BEGIN DATASET ENTRIES

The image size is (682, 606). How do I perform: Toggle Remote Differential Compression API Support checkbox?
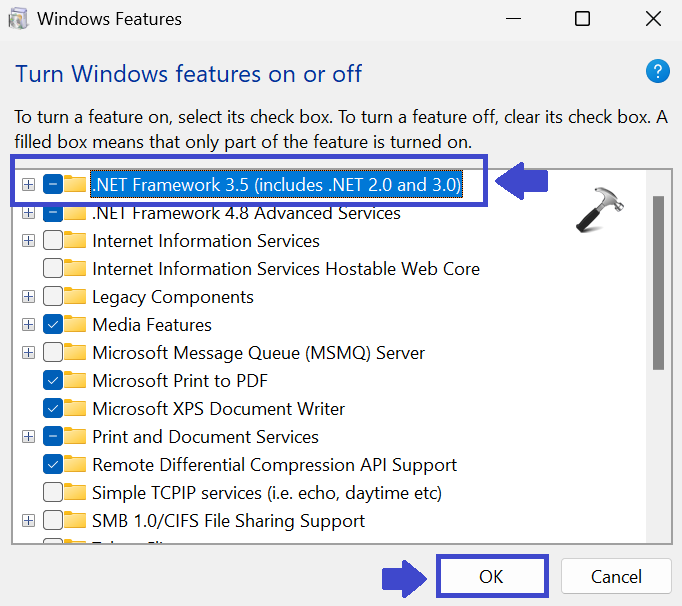click(52, 465)
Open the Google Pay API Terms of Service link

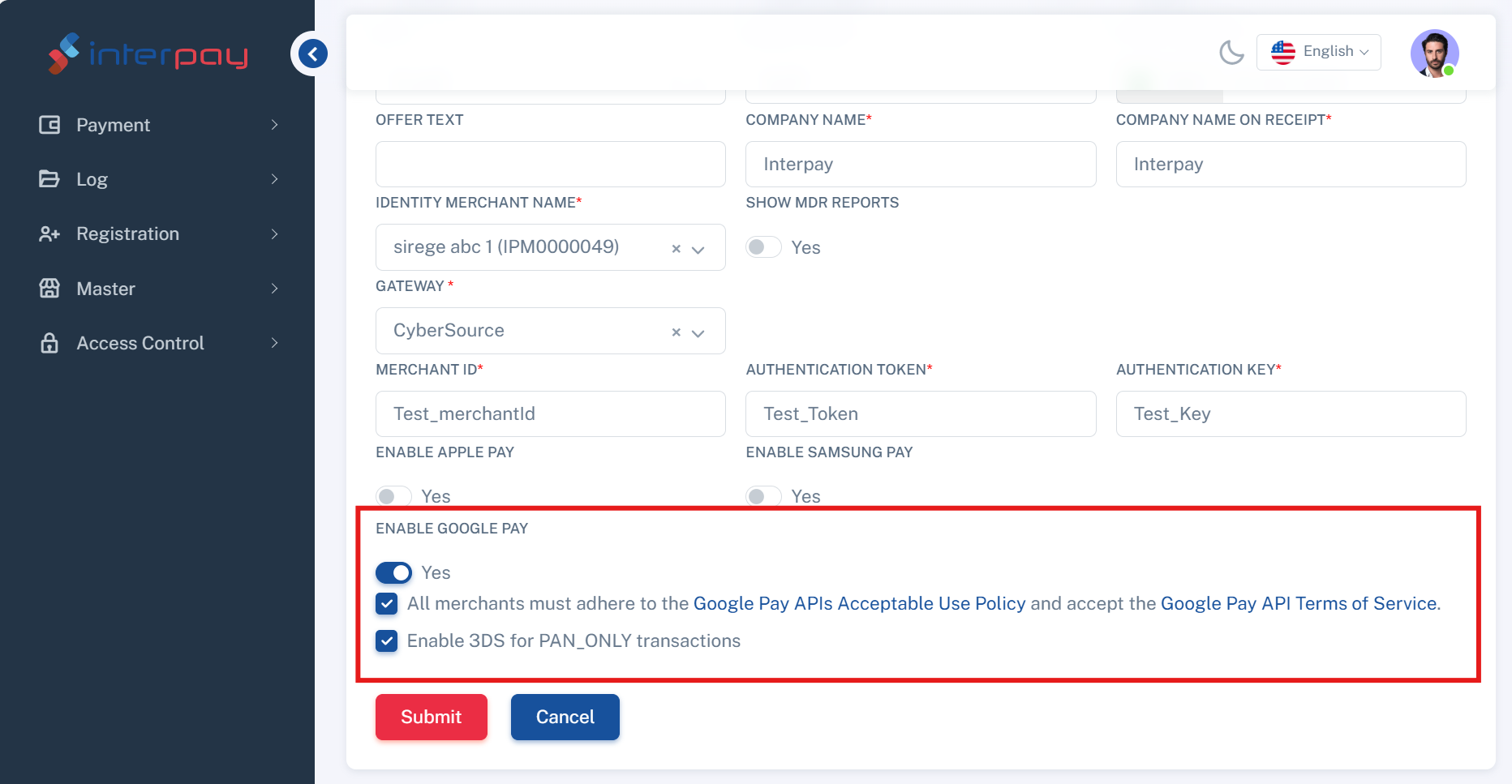click(x=1299, y=604)
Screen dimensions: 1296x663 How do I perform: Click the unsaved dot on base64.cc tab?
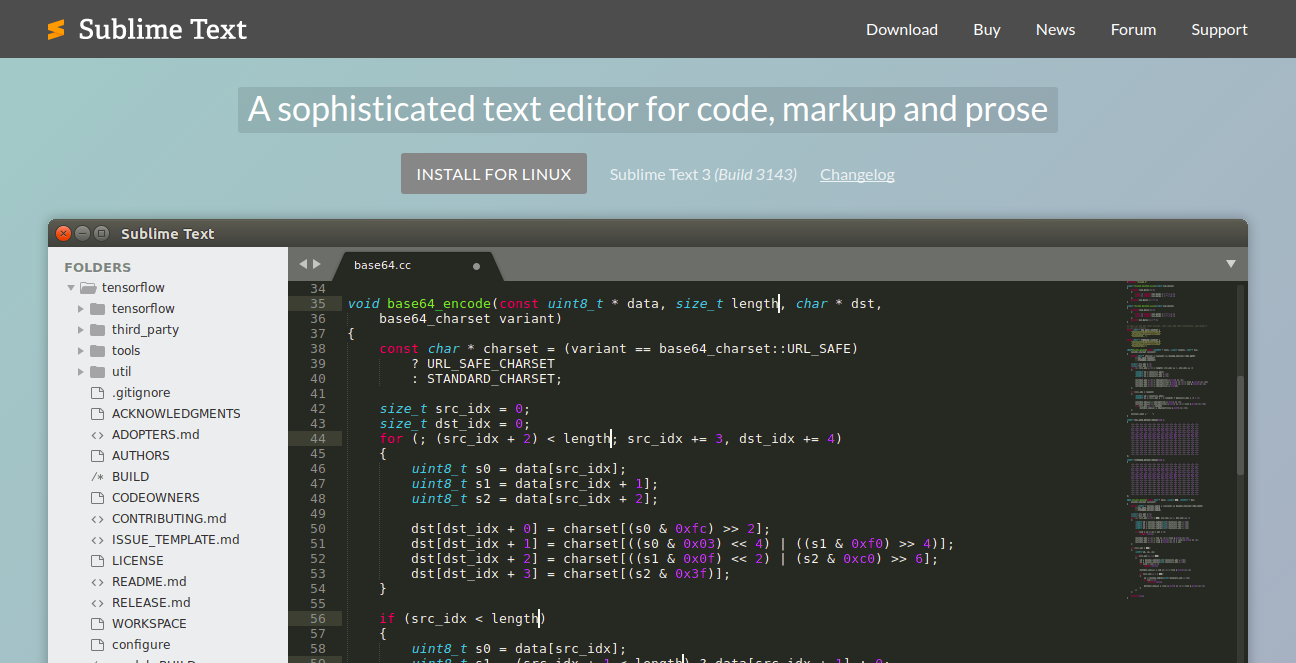(476, 266)
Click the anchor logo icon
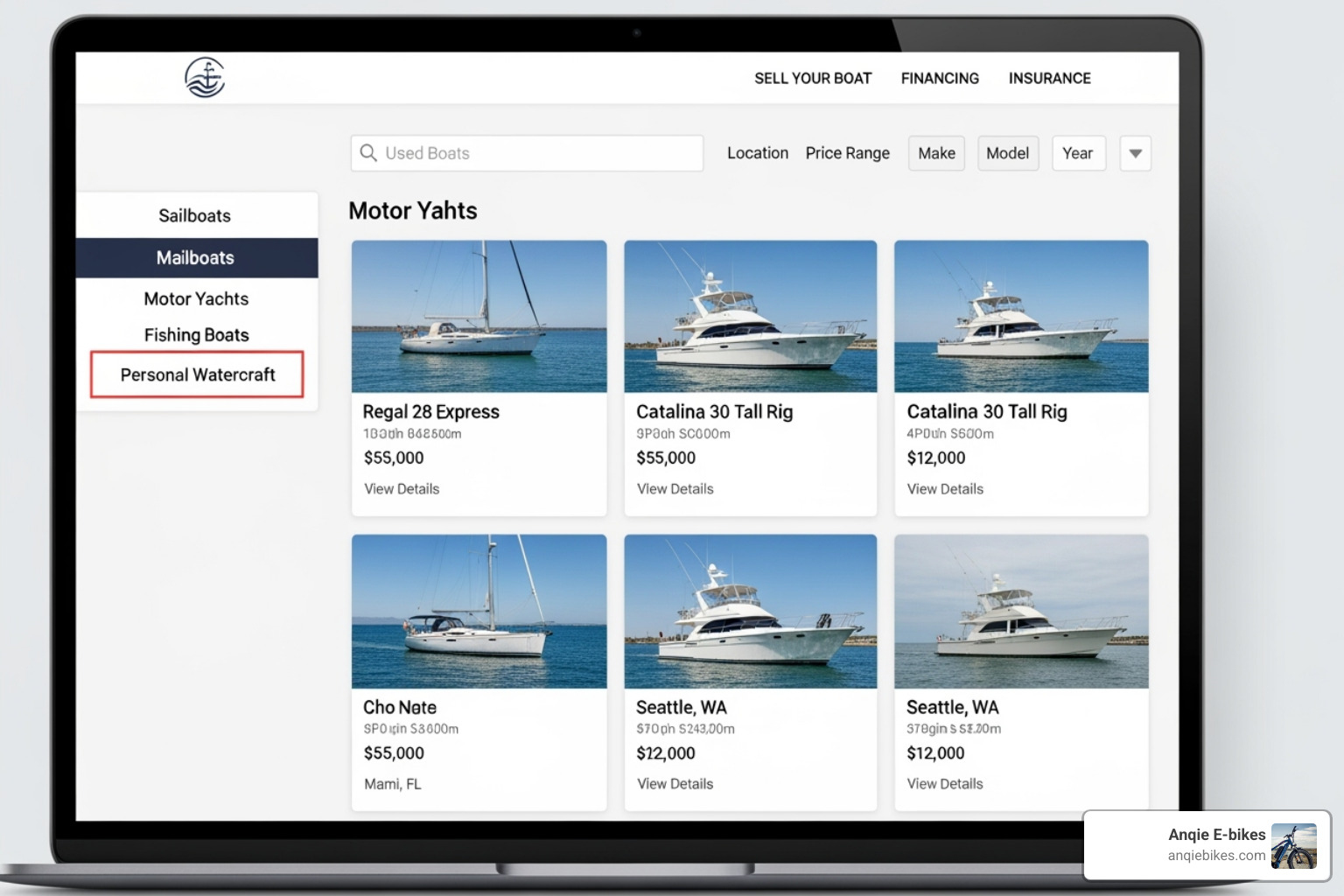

END DATASET ENTRIES

WHAT TO DO: All of the data above must be printed exactly, minus its pictures.

WRITTEN RESPONSE:
The image size is (682, 606). How do I perform: Toggle Remote Differential Compression API Support checkbox?
click(52, 465)
Open the Google Pay API Terms of Service link

click(x=1299, y=604)
Screen dimensions: 1296x663 How do I perform: Click the unsaved dot on base64.cc tab?
(476, 266)
Click the anchor logo icon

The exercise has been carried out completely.